Таким образом, в производственном искусстве в частности и в теоретическом контексте 1920-х в целом материальность сохраняет вес без того, чтобы уже сводиться к фактуре
, а формалистско-футуристическая фразеология вещности / делания вещи теперь сочетается с реальным освоением предметного мира и повседневной культуры без того, чтобы ему противостоять. Футуристы (многие из которых станут в будущем производственниками) одними из первых переходят от словотворчества к словостроительству, то есть реализации программы производства слова как индустриальной вещи[263]. Акцент на формальной стороне творчества расширяется теперь до жизнестроительной функции искусства, и в практике конструктивистов, фактовиков и киноков вырабатываются понятия материальной культуры, прикладной эстетики и документальной фактографии. Для всех этих новых типов «художников повседневной жизни» искусство состоит уже не только не из слов (и тем более не из идей), но и не из звуков и букв как таковых, циркулировавших в дискурсивной инфраструктуре авангарда и бывших первыми опытными разработками вещей, – оно теперь состоит из реальных вещей. Кроме того, программа воскрешения (будь то слов или вещей), по определению ностальгическая, модифицируется в установку на их производство. Акцент на профессионализме и эксперименте делает производственников одновременно наследниками литературного позитивизма XIX века и полноправными современниками и пользователями дискурсивной инфраструктуры 1900-х[264].Как быть писателем
Начав как поэт-футурист в 1910-е, Сергей Третьяков станет практиком и теоретиком театральной психоинженерии во времена «ЛЕФа», а в конце 1920-х придет и к модели оперативной фактографии[265]
. Его ранние призывы отказаться от «украшательства» и направить изобретательность художника на «полезные вещи» были вдохновлены производственнической тенденцией в конструктивистском движении, которое, как сначала казалось, предлагает перейти от «мольберта к машине» только художникам визуальных и пластических жанров[266]. Когда в январе 1925-го уже перестал выходить «ЛЕФ», а до «Нового ЛЕФа» оставалось еще два года, состоялось Первое московское совещание работников ЛЕФа, где был поднят вопрос, каким образом литература может быть производственной и что, собственно, это означает – документализм? утилитарность? пропаганду?Если вопрос о характере текстовой практики оставался пока без ответа, то изменение назначения, роли или функции писателя было декларировано довольно однозначно: по аналогии с художником автор литературных текстов должен стать производителем
(полезных вещей).

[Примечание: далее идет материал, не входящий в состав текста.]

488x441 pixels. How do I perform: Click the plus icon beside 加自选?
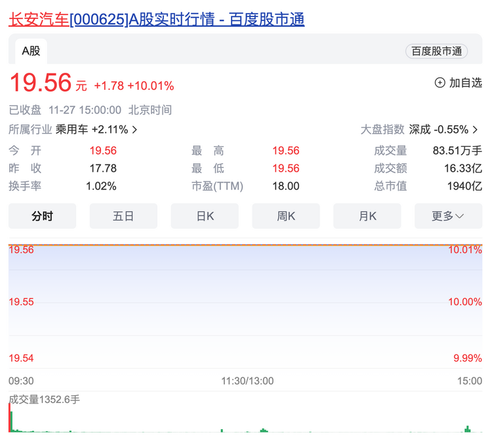pos(439,83)
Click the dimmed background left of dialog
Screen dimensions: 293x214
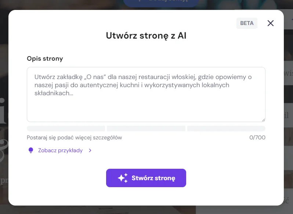pyautogui.click(x=4, y=110)
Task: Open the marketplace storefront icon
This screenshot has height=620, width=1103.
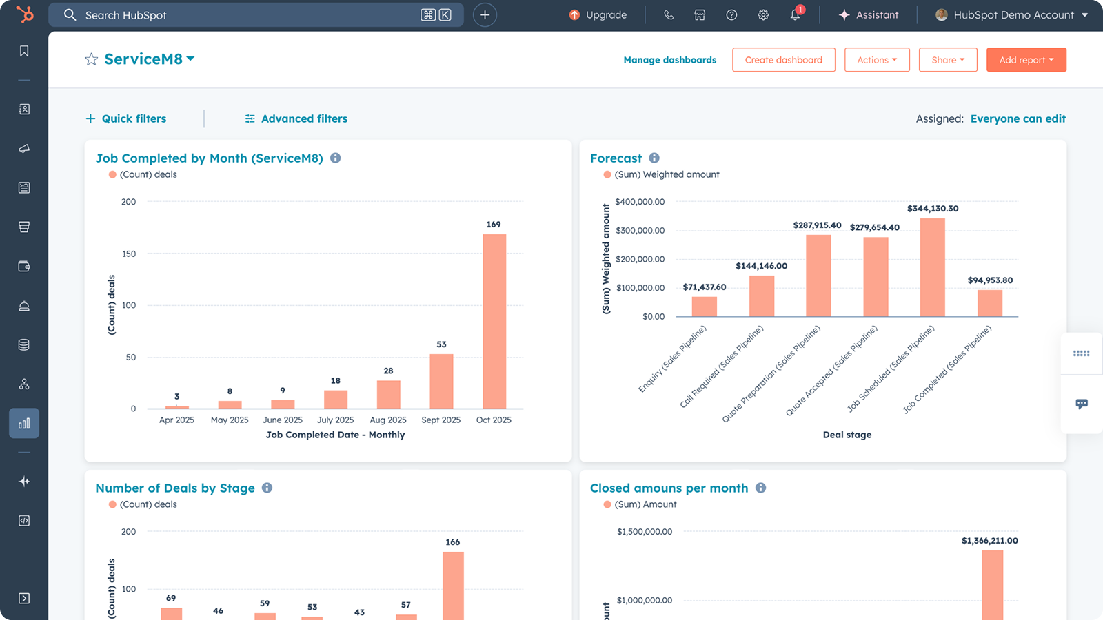Action: point(700,15)
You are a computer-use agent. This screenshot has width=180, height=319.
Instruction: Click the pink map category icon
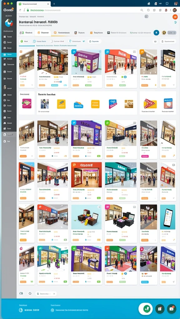coord(27,103)
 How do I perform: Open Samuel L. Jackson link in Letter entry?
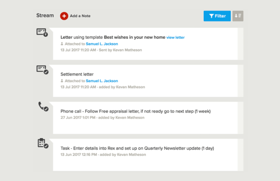tap(102, 44)
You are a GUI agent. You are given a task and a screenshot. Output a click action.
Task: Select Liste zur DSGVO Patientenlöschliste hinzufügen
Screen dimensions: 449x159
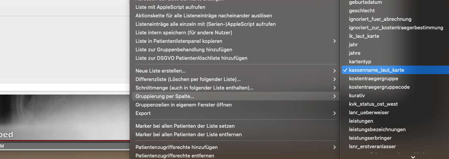pyautogui.click(x=191, y=58)
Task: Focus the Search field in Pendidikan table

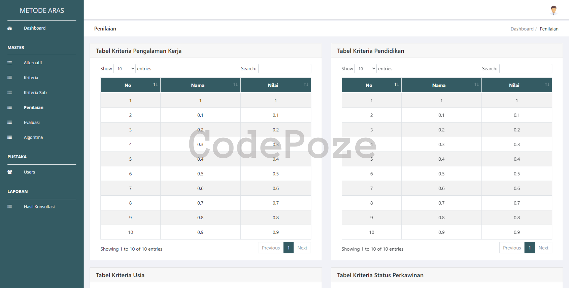Action: coord(525,69)
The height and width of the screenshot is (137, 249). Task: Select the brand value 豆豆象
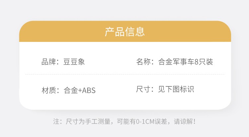tap(74, 62)
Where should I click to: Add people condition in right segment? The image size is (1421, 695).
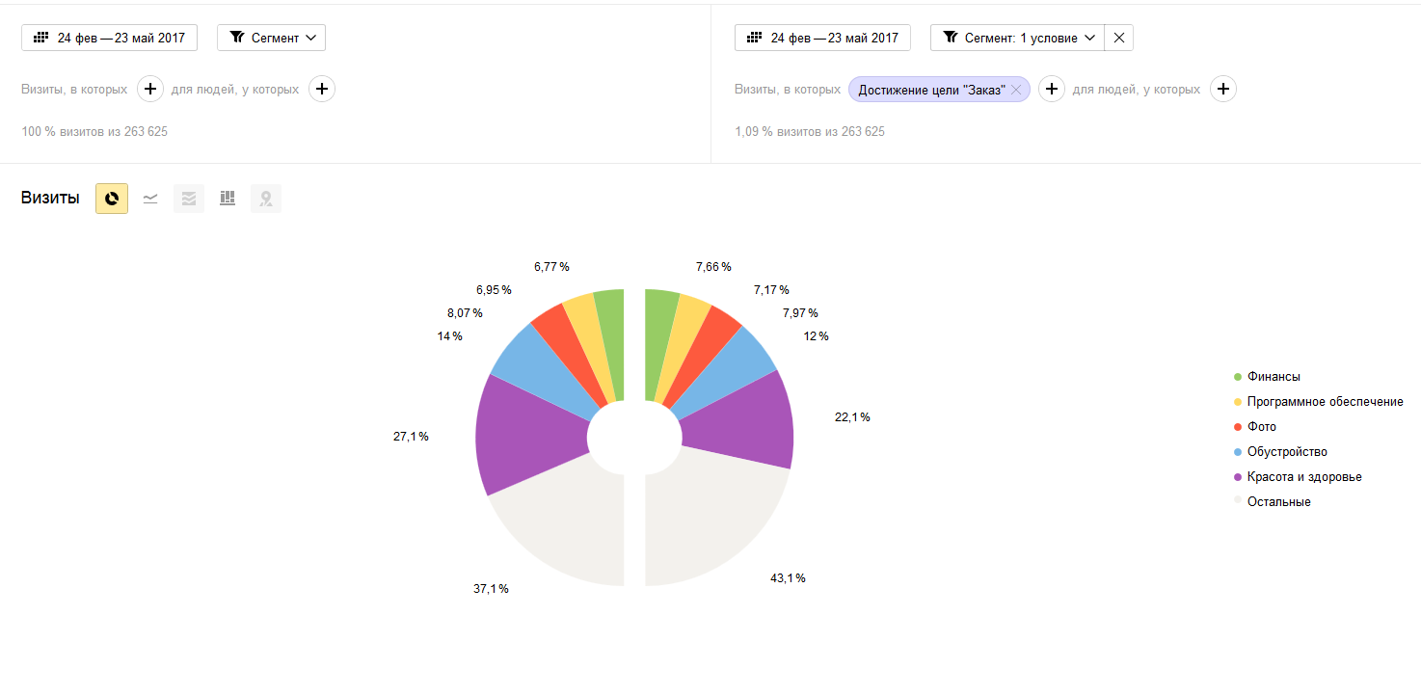1223,90
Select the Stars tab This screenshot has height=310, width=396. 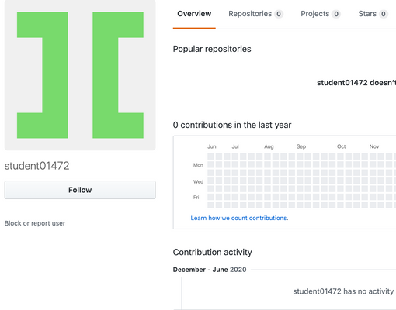373,14
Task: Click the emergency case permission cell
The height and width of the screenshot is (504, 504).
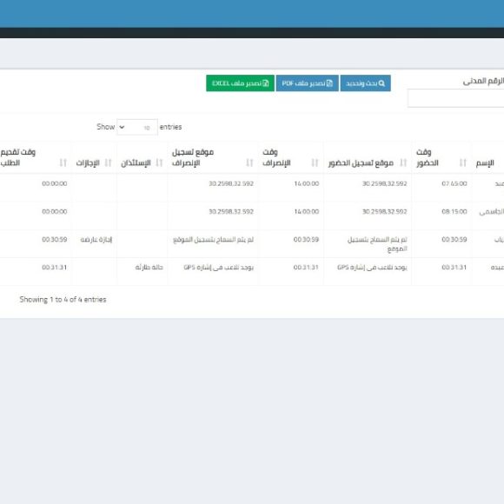Action: pyautogui.click(x=149, y=268)
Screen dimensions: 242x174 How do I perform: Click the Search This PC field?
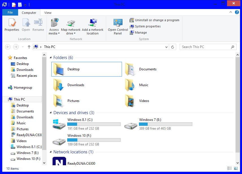[206, 47]
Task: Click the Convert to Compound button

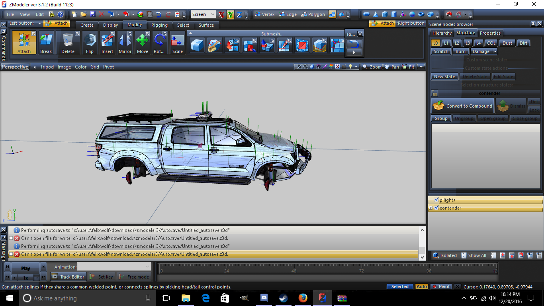Action: [463, 106]
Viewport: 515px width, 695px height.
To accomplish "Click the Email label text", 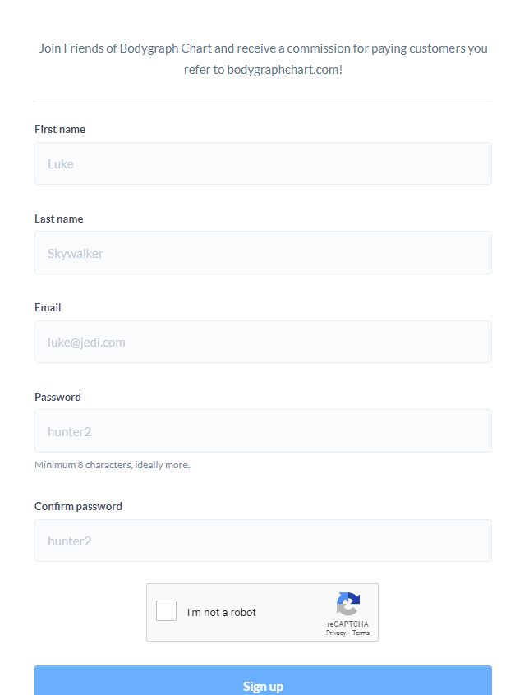I will tap(48, 307).
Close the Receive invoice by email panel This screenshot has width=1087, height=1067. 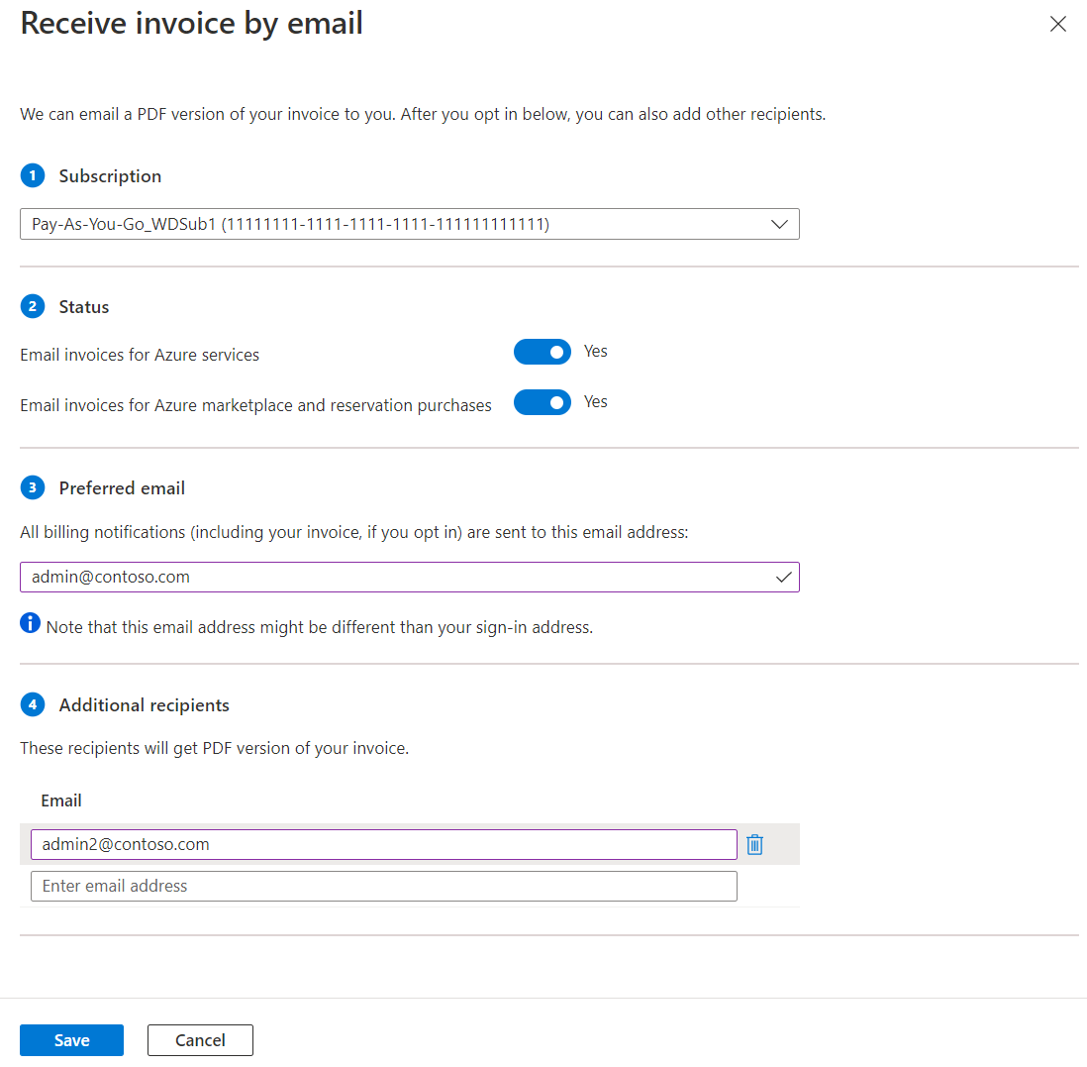pos(1057,25)
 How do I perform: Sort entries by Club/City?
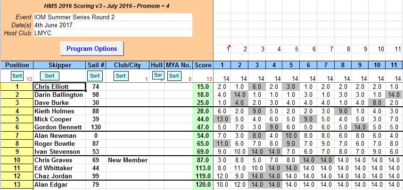pos(121,76)
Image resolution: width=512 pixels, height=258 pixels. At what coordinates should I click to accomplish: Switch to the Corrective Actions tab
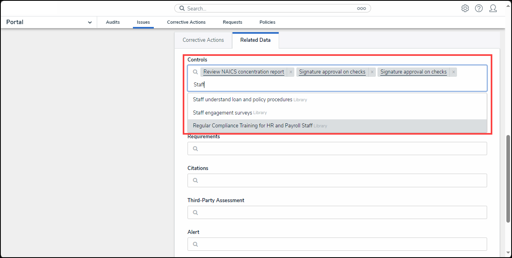[x=203, y=40]
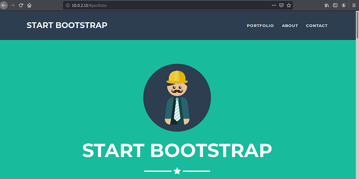Click the forward navigation arrow
This screenshot has height=179, width=359.
tap(13, 5)
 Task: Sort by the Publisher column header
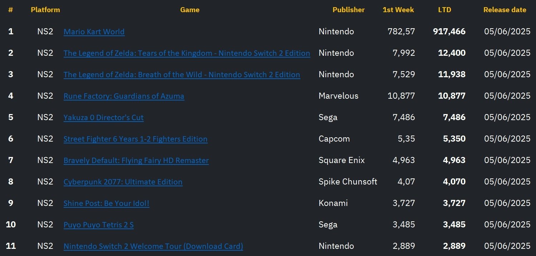click(349, 10)
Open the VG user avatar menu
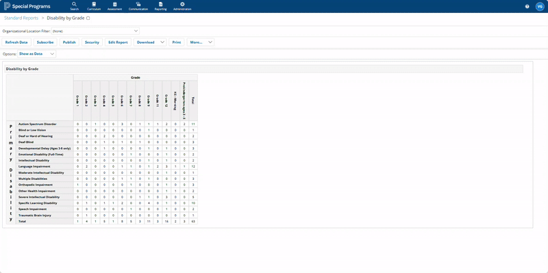 pyautogui.click(x=540, y=6)
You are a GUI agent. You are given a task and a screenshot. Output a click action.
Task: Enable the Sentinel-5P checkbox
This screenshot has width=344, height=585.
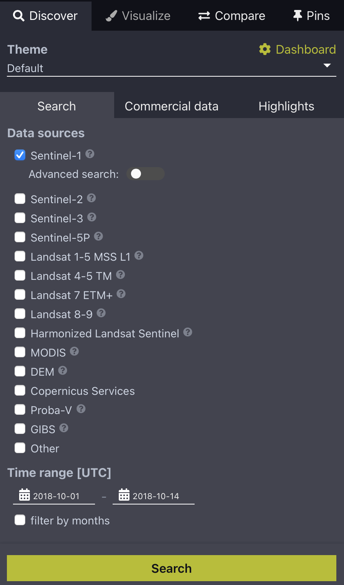click(20, 237)
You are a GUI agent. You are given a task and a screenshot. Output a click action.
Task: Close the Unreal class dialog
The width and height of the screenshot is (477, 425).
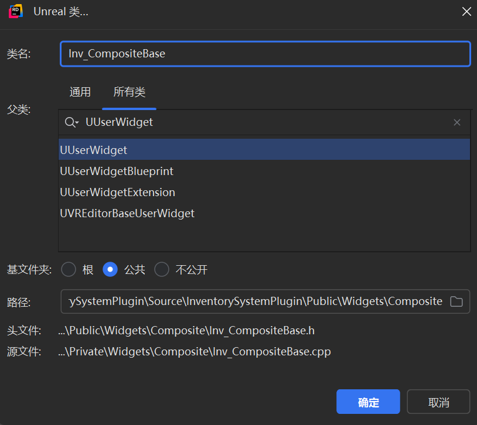point(466,12)
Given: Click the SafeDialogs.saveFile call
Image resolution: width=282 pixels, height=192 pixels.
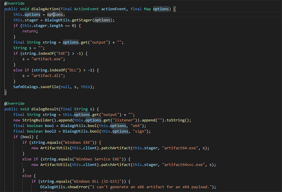Looking at the screenshot, I should click(x=36, y=87).
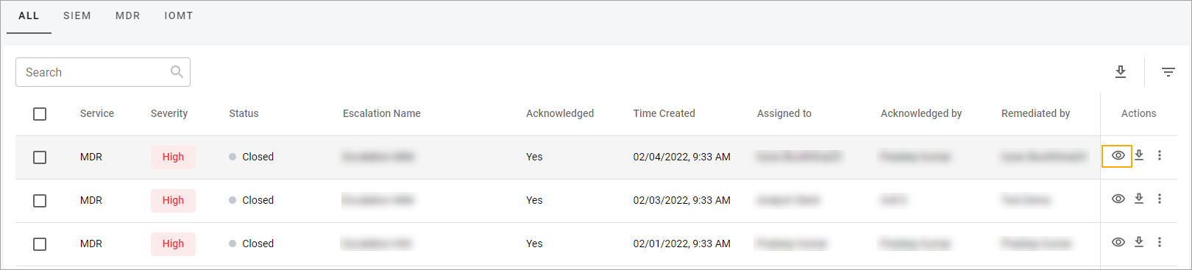
Task: Open more actions menu for 02/01/2022 row
Action: click(1160, 242)
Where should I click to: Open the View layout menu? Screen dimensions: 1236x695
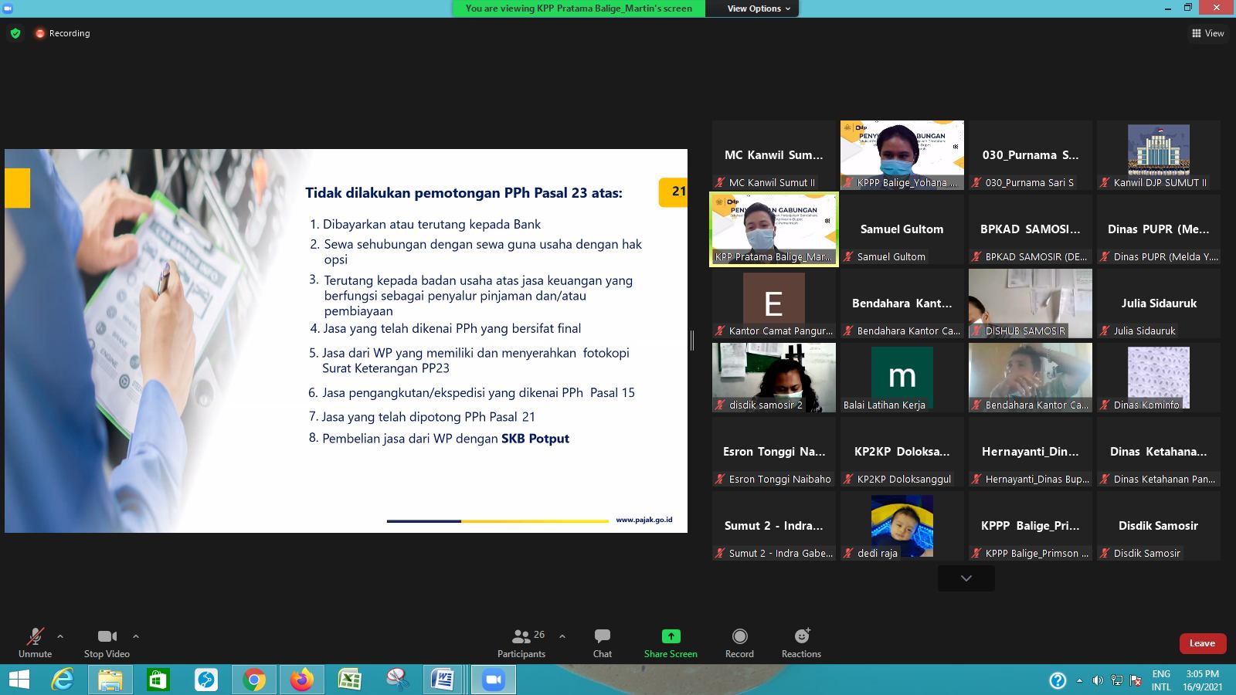1207,33
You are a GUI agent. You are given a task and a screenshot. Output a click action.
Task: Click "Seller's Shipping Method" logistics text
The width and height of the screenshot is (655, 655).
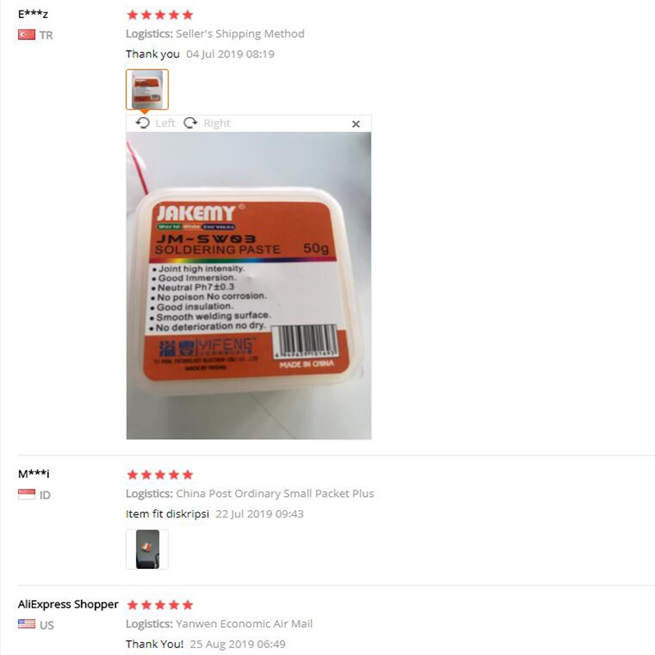240,34
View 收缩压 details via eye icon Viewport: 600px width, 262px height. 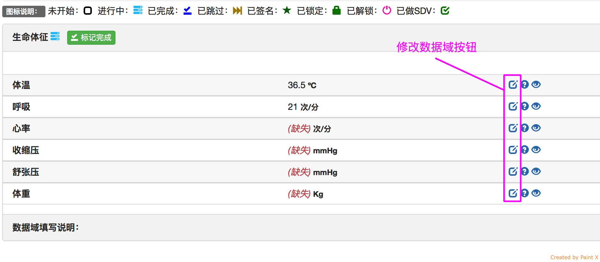536,150
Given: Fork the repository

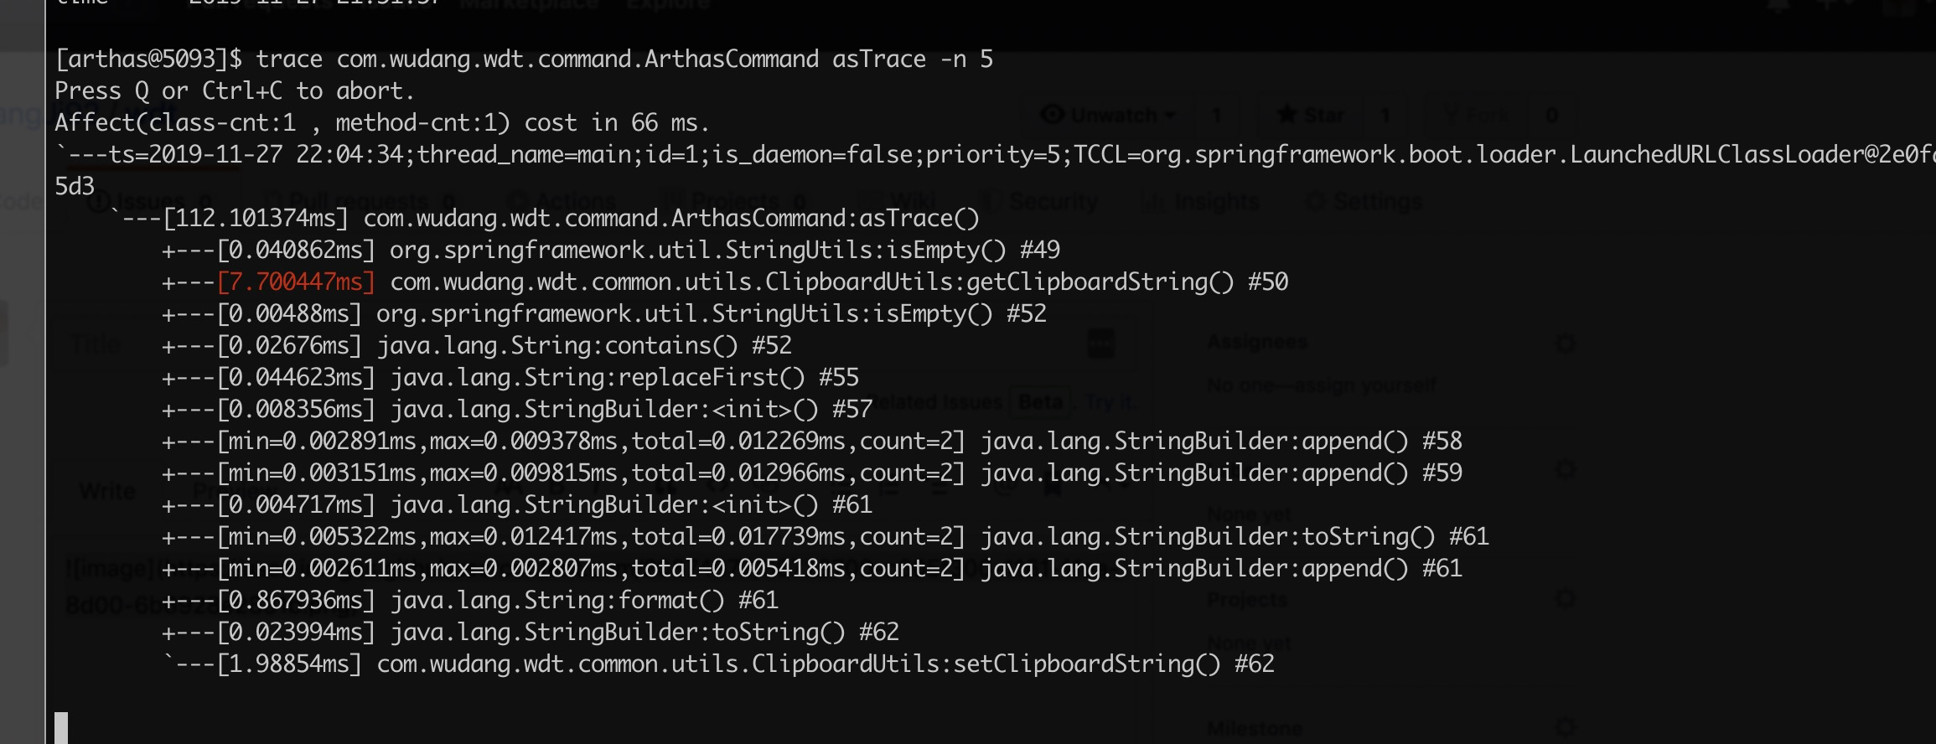Looking at the screenshot, I should coord(1480,115).
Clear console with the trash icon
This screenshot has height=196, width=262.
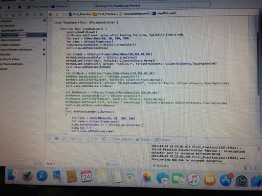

Тогда как визуальные искусства должны были перейти от воображаемых (визуальных) к реальным (пространственным и утилитарным) объектам, литературе по идее полагалось отказаться от символических и тоже перейти от репрезентации к реальному производству.Проблема, однако, в том, что, несмотря на обилие производственной фразеологии, «полезные вещи» были решением скорее в плане эстетики рецепции/потребления, но не в плане эстетики производства[267]
. Какие именно литературные «вещи» могут быть «полезными» и как они должны для этого производиться? Это намного более сложный вопрос, чем вопрос о том, как литература может динамизировать или даже революционизировать повседневное восприятие. Как мы показали в предыдущей главе, необходимость перманентного остранения (языка) явно сменялась другой, более сложной (в том числе лингвистически) задачей. Как это будет сформулировано Борисом Эйхенбаумом, «вопрос „Как писать?“ сменяется или осложняется вопросом „Как быть писателем?“»[268]. Сложность заключалась даже не в самих этих вопросах, а в неопределенности этого «сменяется или осложняется». Если происходило осложнение, то вопросы литературной формы или литературной техники оставались (и Третьяков как футурист постоянно делает теоретический акцент на речевой изобретательности и соблюдает его в собственной речевой практике), но если вопрос сменялся, то это значило, что вся литературная изобретательность теперь заключается не в «дизайне» речевых вещей, но в конструкции самой писательской субъективности и функции писателя после революции и на производстве. Впрочем, постановка вопроса Эйхенбаума в год открытия «Нового ЛЕФа» еще только требовала рекогносцировки, и как минимум допускала осадное положение литературного ремесла в новой социально-политической ситуации («как же теперь быть?..»), и совершенно не обязательно вела писателей на заводы или колхозы.